How Dig Security is helping organizations:
- Benjamin co-founded Dig Security about two years ago. It delivers the only DSPM solution to protect enterprise data in the public cloud, Software as a service (SaaS), and on-prem.
- It helps organizations answer these key questions: What data do I have? How is that data being used in which applications, users, vendors, machines? How do I protect this information, either addressed in motion or in use?
- It does this by 1) discovering any piece of information that lives in the customer’s clouds, 2) classifying any piece of information, whether it is personally identifiable information (PII), protected health information (PHI), PCI or any type of regulated data, and 3) visualizing risk in the data itself.
- It builds data-centric security, prioritizing risk coming from the data itself, and detecting and responding when something bad happens.
- It detects if data is being exfiltrated, if someone copies data outside of your cloud, if you have illegal data transfers, if your developer decides to download the production database to a personal machine, if one of your third party got compromised and is now extra training information outside of the organization.
- Generative AI models are being trained typically on customer data and on enterprise information.
- Since Dig Security has already built and safeguarded enterprise information for years, they want to enable organizations with their existing technology. They recently announced that they built specific controls for the generative AI era.
- They want to help organizations understand which AI models are being trained on sensitive information, what these models have access to, and what they are doing. If you train a model on sensitive information (PII, PHI, or PCI), you essentially expose all the sensitive information that you were trying to safeguard for years.

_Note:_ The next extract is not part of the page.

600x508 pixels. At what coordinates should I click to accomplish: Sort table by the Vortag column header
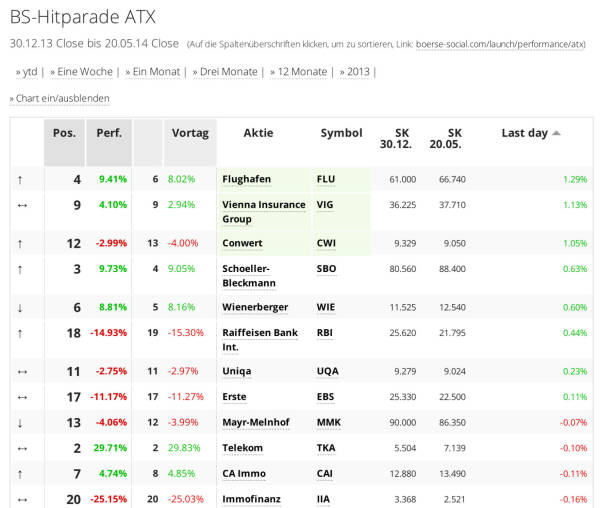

- Dig Security can identify shadow models, e.g., teams want to test something new, so they copy the entire company database, put it in a side project, they’ll start training something, and then forget about it.
On security in the cloud:
- There is a misconception that the cloud makes security easier. The cloud has made it much easier to set up the infrastructure, build a database, spread data and copy data across environments, but it’s also easier to create more data risk. Controlling and protecting data has become harder, especially in multi-cloud environments.
On data security:
- Security is an enabler. If it is too hard, then developers will try to bypass it. If it is too easy, then it’s not really integrated into your existing workflows.
- If you set up infrastructure-as-code (IaC), make sure that the infrastructure is set up correctly before you even deploy it.
- Security should be incorporated into the normal day-to-day flow of development. Even though the developers don’t have that security mindset, it will bring in these types of controls.
- The problem with data is it is only generated at the application level. Once you start storing sensitive information, you can’t really describe what data is going to be saved in the future in a specific bucket or database or analytics data store.
- For data, it has to be a shift-right approach. You need to see what happens at runtime, what’s already there, what’s being saved, and how it changes over time.
- You start by building a very strong data inventory. Identify what data you own across buckets and VMs, running databases and analytics data sources and across the different clouds.
- Eventually, data security teams will have to control and govern data wherever data lives in the modern enterprise, whether in public clouds, AWS or Azure, on-prem, SaaS applications, or endpoints.
- There will be more consolidation in the on-prem space and SaaS space, and creating a single pane of glass where data security teams can essentially govern any type of data that the organization has, make it not only compliant and suitable for the privacy standards of each type of governing country or states.
- There will be ecosystems of security products that essentially talk to each other.